- **EXERCISE DETAILS**:
For this task, copy the data that follows exactly, keeping every character.
═══ TASK DATA
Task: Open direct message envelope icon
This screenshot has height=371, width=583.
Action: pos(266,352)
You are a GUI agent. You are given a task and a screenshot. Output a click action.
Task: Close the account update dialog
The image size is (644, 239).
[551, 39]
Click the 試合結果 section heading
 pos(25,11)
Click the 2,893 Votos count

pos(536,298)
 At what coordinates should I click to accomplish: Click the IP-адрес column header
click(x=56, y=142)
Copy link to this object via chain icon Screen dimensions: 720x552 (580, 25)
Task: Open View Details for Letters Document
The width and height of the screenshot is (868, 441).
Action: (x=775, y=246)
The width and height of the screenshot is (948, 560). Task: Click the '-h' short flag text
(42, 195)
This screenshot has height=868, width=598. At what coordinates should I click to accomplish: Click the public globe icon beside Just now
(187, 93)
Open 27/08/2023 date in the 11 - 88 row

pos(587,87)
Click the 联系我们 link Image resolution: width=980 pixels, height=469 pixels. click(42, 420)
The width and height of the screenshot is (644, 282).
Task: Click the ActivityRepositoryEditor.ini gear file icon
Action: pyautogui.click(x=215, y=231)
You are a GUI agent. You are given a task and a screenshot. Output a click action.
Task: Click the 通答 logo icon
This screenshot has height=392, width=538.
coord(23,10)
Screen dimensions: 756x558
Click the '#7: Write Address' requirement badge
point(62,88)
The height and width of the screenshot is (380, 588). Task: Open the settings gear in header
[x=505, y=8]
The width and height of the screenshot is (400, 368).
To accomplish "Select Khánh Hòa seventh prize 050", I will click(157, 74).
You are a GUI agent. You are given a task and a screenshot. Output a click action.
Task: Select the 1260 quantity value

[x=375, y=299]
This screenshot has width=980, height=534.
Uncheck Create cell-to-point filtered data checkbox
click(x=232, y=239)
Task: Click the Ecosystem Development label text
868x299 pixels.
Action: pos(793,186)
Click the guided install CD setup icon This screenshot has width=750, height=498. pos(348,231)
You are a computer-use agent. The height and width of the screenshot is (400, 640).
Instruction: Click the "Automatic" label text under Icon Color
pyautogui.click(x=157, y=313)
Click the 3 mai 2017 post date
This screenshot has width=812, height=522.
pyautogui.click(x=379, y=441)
══════
- **OUTPUT BELOW**:
Task: Open direct message envelope icon
This screenshot has height=371, width=583.
Action: pos(266,352)
You are a GUI agent. You are given a task and a screenshot. Output a click action.
Task: Close the account update dialog
The image size is (644, 239).
[551, 39]
Click the 試合結果 section heading
 pos(25,11)
Click the 2,893 Votos count

pos(536,298)
 At what coordinates should I click to accomplish: Click the IP-адрес column header
click(x=56, y=142)
Copy link to this object via chain icon Screen dimensions: 720x552 (580, 25)
Task: Open View Details for Letters Document
The width and height of the screenshot is (868, 441).
Action: (x=775, y=246)
The width and height of the screenshot is (948, 560). Task: Click the '-h' short flag text
(42, 195)
This screenshot has height=868, width=598. At what coordinates should I click to accomplish: Click the public globe icon beside Just now
(187, 93)
Open 27/08/2023 date in the 11 - 88 row

pos(587,87)
Click the 联系我们 link Image resolution: width=980 pixels, height=469 pixels. click(42, 420)
The width and height of the screenshot is (644, 282).
Task: Click the ActivityRepositoryEditor.ini gear file icon
Action: pyautogui.click(x=215, y=231)
You are a GUI agent. You are given a task and a screenshot. Output a click action.
Task: Click the 通答 logo icon
This screenshot has height=392, width=538.
coord(23,10)
Screen dimensions: 756x558
Click the '#7: Write Address' requirement badge
point(62,88)
The height and width of the screenshot is (380, 588). Task: Open the settings gear in header
[x=505, y=8]
The width and height of the screenshot is (400, 368).
To accomplish "Select Khánh Hòa seventh prize 050", I will click(157, 74).
You are a GUI agent. You are given a task and a screenshot. Output a click action.
Task: Select the 1260 quantity value

[x=375, y=299]
This screenshot has width=980, height=534.
Uncheck Create cell-to-point filtered data checkbox
click(x=232, y=239)
Task: Click the Ecosystem Development label text
868x299 pixels.
Action: pos(793,186)
Click the guided install CD setup icon This screenshot has width=750, height=498. pos(348,231)
You are a computer-use agent. The height and width of the screenshot is (400, 640).
Instruction: Click the "Automatic" label text under Icon Color
pyautogui.click(x=157, y=313)
Click the 3 mai 2017 post date
This screenshot has width=812, height=522.
pyautogui.click(x=379, y=441)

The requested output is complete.